(Your objective):
Please repeat each of the following records word for word, keeping them in the same order.

(Data provided):

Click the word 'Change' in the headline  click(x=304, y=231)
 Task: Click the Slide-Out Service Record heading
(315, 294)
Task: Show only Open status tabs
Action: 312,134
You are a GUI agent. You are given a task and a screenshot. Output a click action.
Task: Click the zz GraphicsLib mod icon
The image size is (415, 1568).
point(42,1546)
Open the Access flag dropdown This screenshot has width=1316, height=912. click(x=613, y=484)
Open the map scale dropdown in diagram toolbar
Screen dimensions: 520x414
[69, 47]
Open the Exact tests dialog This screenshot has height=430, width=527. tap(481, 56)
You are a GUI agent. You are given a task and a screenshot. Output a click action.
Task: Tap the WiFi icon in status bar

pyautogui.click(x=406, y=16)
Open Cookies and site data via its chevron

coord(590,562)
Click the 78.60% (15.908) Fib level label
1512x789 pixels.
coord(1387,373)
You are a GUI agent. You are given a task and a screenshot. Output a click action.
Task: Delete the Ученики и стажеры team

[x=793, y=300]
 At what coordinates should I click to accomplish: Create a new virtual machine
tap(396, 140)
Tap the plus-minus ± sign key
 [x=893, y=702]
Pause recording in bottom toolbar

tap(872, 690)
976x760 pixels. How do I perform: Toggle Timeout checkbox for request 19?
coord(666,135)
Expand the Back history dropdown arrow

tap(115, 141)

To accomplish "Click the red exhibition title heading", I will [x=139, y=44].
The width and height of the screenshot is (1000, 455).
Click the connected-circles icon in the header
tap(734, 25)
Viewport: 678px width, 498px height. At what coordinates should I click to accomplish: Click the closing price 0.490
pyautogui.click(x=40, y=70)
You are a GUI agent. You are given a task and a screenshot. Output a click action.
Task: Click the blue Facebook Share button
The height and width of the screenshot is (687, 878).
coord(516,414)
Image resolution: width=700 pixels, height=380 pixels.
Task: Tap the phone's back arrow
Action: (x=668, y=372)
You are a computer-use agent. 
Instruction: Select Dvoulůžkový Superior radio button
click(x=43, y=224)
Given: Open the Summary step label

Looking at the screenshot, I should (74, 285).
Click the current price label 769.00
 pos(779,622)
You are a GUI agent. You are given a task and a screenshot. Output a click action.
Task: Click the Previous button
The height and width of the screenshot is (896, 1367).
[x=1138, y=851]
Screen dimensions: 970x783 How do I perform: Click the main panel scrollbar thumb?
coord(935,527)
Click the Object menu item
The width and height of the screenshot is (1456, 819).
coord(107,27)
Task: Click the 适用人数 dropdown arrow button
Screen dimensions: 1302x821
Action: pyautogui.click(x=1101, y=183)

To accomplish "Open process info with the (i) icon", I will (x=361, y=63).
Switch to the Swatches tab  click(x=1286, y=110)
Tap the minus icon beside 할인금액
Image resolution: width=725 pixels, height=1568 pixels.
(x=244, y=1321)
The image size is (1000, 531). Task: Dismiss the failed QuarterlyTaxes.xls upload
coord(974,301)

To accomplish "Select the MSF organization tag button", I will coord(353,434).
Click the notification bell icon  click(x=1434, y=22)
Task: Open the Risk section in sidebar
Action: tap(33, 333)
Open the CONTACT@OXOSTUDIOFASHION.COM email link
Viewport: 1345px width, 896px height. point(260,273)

(Answer to this exercise):
Click the word 'Change' in the headline  click(x=304, y=231)
 Task: Click the Slide-Out Service Record heading
(315, 294)
Task: Show only Open status tabs
Action: 312,134
You are a GUI agent. You are given a task and a screenshot. Output a click action.
Task: Click the zz GraphicsLib mod icon
The image size is (415, 1568).
point(42,1546)
Open the Access flag dropdown This screenshot has width=1316, height=912. click(x=613, y=484)
Open the map scale dropdown in diagram toolbar
Screen dimensions: 520x414
[69, 47]
Open the Exact tests dialog This screenshot has height=430, width=527. tap(481, 56)
You are a GUI agent. You are given a task and a screenshot. Output a click action.
Task: Tap the WiFi icon in status bar

pyautogui.click(x=406, y=16)
Open Cookies and site data via its chevron

coord(590,562)
Click the 78.60% (15.908) Fib level label
1512x789 pixels.
coord(1387,373)
You are a GUI agent. You are given a task and a screenshot. Output a click action.
Task: Delete the Ученики и стажеры team

[x=793, y=300]
 At what coordinates should I click to accomplish: Create a new virtual machine
tap(396, 140)
Tap the plus-minus ± sign key
 [x=893, y=702]
Pause recording in bottom toolbar

tap(872, 690)
976x760 pixels. How do I perform: Toggle Timeout checkbox for request 19?
coord(666,135)
Expand the Back history dropdown arrow

tap(115, 141)

To accomplish "Click the red exhibition title heading", I will [x=139, y=44].
The width and height of the screenshot is (1000, 455).
Click the connected-circles icon in the header
tap(734, 25)
Viewport: 678px width, 498px height. At what coordinates should I click to accomplish: Click the closing price 0.490
pyautogui.click(x=40, y=70)
You are a GUI agent. You are given a task and a screenshot. Output a click action.
Task: Click the blue Facebook Share button
The height and width of the screenshot is (687, 878).
coord(516,414)
Image resolution: width=700 pixels, height=380 pixels.
Task: Tap the phone's back arrow
Action: (x=668, y=372)
You are a computer-use agent. 
Instruction: Select Dvoulůžkový Superior radio button
click(x=43, y=224)
Given: Open the Summary step label

Looking at the screenshot, I should (74, 285).
Click the current price label 769.00
 pos(779,622)
You are a GUI agent. You are given a task and a screenshot. Output a click action.
Task: Click the Previous button
The height and width of the screenshot is (896, 1367).
[x=1138, y=851]
Screen dimensions: 970x783 How do I perform: Click the main panel scrollbar thumb?
coord(935,527)
Click the Object menu item
The width and height of the screenshot is (1456, 819).
coord(107,27)
Task: Click the 适用人数 dropdown arrow button
Screen dimensions: 1302x821
Action: pyautogui.click(x=1101, y=183)

To accomplish "Open process info with the (i) icon", I will (x=361, y=63).
Switch to the Swatches tab  click(x=1286, y=110)
Tap the minus icon beside 할인금액
Image resolution: width=725 pixels, height=1568 pixels.
(x=244, y=1321)
The image size is (1000, 531). Task: Dismiss the failed QuarterlyTaxes.xls upload
coord(974,301)

To accomplish "Select the MSF organization tag button", I will coord(353,434).
Click the notification bell icon  click(x=1434, y=22)
Task: Open the Risk section in sidebar
Action: tap(33, 333)
Open the CONTACT@OXOSTUDIOFASHION.COM email link
Viewport: 1345px width, 896px height. point(260,273)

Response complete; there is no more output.